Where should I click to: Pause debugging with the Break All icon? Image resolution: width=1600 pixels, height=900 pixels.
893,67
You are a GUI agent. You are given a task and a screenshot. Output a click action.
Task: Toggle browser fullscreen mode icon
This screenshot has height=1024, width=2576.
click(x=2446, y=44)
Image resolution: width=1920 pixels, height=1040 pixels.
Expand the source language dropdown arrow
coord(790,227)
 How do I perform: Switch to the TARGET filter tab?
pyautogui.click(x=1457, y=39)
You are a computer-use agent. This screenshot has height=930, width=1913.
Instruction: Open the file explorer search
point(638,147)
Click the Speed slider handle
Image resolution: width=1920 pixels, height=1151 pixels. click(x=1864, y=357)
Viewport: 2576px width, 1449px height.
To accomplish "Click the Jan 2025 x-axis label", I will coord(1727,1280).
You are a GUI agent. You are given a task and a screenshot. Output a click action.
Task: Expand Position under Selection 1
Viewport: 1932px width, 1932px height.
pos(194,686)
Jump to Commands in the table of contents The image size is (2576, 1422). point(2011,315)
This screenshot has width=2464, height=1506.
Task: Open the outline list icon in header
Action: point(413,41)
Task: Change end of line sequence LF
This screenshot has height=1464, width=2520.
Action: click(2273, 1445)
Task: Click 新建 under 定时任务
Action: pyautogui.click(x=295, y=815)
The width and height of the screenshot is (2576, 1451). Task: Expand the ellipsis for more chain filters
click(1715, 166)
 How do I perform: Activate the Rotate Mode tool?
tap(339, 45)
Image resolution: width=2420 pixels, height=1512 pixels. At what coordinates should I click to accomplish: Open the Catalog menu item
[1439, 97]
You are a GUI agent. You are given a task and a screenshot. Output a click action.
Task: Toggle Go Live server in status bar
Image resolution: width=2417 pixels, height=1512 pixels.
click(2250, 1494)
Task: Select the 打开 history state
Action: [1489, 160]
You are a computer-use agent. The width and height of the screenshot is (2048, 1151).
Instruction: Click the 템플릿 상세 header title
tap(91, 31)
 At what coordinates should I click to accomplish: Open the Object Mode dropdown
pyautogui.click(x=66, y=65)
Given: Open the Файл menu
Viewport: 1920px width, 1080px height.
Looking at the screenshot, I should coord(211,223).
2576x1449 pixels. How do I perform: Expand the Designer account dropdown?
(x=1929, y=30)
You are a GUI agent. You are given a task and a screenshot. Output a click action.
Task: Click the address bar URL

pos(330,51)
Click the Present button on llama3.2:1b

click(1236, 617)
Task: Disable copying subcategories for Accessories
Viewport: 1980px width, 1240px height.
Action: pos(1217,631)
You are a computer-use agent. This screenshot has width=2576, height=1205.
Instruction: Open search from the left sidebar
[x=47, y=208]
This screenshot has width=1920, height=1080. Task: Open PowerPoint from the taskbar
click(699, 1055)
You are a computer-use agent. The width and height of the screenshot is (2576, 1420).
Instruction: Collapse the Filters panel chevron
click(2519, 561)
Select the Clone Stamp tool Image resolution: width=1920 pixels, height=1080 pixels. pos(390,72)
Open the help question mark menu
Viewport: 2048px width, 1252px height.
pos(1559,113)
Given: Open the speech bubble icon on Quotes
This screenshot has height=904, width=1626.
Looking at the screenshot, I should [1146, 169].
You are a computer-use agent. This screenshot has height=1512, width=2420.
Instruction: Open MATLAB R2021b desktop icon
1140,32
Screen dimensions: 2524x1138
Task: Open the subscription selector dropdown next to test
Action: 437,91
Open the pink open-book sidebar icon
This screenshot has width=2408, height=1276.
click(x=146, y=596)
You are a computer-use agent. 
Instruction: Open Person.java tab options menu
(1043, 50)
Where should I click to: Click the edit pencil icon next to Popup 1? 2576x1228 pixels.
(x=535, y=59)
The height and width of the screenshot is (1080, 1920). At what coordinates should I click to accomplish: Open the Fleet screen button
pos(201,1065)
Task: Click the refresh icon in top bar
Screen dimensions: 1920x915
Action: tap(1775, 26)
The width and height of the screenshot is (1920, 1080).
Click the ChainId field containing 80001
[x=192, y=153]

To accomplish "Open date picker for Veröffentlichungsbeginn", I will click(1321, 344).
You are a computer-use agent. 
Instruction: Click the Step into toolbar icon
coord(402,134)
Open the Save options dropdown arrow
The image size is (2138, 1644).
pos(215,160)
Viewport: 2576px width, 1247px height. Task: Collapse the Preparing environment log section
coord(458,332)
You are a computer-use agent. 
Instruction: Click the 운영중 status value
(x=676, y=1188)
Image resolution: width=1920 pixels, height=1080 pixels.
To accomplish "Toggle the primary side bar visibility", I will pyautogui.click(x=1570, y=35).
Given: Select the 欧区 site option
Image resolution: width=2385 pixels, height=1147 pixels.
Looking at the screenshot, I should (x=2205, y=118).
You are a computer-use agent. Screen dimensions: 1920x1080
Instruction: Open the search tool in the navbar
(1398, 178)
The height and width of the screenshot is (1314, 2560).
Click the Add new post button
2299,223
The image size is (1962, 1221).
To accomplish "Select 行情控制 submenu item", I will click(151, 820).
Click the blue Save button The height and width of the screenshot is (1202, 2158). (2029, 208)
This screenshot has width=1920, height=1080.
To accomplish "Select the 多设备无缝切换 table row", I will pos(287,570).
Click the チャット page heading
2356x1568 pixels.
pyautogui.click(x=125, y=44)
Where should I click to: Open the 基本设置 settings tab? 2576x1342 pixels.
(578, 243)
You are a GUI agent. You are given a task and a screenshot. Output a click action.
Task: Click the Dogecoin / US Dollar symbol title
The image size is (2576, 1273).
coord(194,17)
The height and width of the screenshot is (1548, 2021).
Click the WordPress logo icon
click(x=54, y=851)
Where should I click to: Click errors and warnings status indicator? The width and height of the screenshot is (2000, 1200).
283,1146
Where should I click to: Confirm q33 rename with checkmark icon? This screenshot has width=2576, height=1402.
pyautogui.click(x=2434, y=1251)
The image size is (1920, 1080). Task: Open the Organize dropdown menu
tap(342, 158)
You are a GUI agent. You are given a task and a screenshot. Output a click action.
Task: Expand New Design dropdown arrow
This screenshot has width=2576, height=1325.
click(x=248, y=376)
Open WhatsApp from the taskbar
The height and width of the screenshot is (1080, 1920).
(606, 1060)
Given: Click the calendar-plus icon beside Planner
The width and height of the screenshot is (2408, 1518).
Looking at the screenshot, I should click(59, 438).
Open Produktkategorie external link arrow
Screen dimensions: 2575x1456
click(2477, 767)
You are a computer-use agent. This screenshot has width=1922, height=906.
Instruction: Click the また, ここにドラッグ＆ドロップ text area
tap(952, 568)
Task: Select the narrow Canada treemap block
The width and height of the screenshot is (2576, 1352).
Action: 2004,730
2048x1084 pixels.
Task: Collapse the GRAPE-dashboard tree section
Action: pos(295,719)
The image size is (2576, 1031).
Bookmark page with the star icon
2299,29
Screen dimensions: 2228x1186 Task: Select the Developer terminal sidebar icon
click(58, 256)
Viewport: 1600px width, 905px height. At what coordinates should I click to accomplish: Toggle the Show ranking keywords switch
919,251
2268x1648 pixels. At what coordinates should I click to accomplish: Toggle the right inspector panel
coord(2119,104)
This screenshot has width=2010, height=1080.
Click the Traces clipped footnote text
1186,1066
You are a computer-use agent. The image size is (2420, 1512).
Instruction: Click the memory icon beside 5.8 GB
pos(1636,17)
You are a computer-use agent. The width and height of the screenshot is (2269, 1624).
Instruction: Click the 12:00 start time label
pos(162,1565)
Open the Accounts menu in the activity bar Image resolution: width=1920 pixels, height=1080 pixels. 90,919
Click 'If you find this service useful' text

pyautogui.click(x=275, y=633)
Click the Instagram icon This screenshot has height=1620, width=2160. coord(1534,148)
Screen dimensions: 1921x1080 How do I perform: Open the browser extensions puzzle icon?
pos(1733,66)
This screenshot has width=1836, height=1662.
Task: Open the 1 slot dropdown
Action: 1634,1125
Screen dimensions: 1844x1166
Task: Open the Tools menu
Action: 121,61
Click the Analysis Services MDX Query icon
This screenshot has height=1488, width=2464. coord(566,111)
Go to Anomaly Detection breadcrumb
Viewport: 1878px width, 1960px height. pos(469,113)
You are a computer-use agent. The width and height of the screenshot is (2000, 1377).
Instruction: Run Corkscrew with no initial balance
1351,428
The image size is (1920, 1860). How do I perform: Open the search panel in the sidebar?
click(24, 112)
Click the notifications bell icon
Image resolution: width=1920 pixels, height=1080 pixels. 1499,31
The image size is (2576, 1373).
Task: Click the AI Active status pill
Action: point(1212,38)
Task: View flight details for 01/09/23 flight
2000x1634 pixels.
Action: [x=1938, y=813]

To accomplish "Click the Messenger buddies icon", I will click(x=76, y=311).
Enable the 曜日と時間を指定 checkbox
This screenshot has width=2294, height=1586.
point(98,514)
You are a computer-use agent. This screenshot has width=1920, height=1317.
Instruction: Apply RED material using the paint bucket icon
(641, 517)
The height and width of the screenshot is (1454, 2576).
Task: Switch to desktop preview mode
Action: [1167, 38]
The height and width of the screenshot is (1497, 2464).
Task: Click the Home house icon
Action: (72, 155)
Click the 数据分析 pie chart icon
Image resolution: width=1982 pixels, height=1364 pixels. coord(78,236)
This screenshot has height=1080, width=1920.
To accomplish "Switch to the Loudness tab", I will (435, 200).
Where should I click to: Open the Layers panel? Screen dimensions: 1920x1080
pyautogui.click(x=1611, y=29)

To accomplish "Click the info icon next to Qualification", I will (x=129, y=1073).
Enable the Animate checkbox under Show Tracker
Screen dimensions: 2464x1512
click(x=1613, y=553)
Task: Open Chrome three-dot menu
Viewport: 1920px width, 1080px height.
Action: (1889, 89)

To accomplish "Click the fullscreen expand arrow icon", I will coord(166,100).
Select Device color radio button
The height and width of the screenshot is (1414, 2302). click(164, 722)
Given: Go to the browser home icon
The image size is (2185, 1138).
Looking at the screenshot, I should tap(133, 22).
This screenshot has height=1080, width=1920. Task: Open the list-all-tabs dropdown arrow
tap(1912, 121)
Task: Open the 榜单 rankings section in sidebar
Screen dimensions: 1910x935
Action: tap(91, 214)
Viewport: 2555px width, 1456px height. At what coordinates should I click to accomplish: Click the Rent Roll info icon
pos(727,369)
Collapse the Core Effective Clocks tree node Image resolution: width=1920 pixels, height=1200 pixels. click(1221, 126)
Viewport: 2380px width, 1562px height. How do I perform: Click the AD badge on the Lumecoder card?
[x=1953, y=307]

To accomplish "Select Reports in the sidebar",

──────

Please give again the lines above between the line holding "Click the Traces clipped footnote text" and the line holding "Click the Instagram", inclusive, exactly as they are and with nothing added.

▸ **EXPECTED OUTPUT**:
Click the Traces clipped footnote text
1186,1066
You are a computer-use agent. The image size is (2420, 1512).
Instruction: Click the memory icon beside 5.8 GB
pos(1636,17)
You are a computer-use agent. The width and height of the screenshot is (2269, 1624).
Instruction: Click the 12:00 start time label
pos(162,1565)
Open the Accounts menu in the activity bar Image resolution: width=1920 pixels, height=1080 pixels. 90,919
Click 'If you find this service useful' text

pyautogui.click(x=275, y=633)
Click the Instagram icon This screenshot has height=1620, width=2160. coord(1534,148)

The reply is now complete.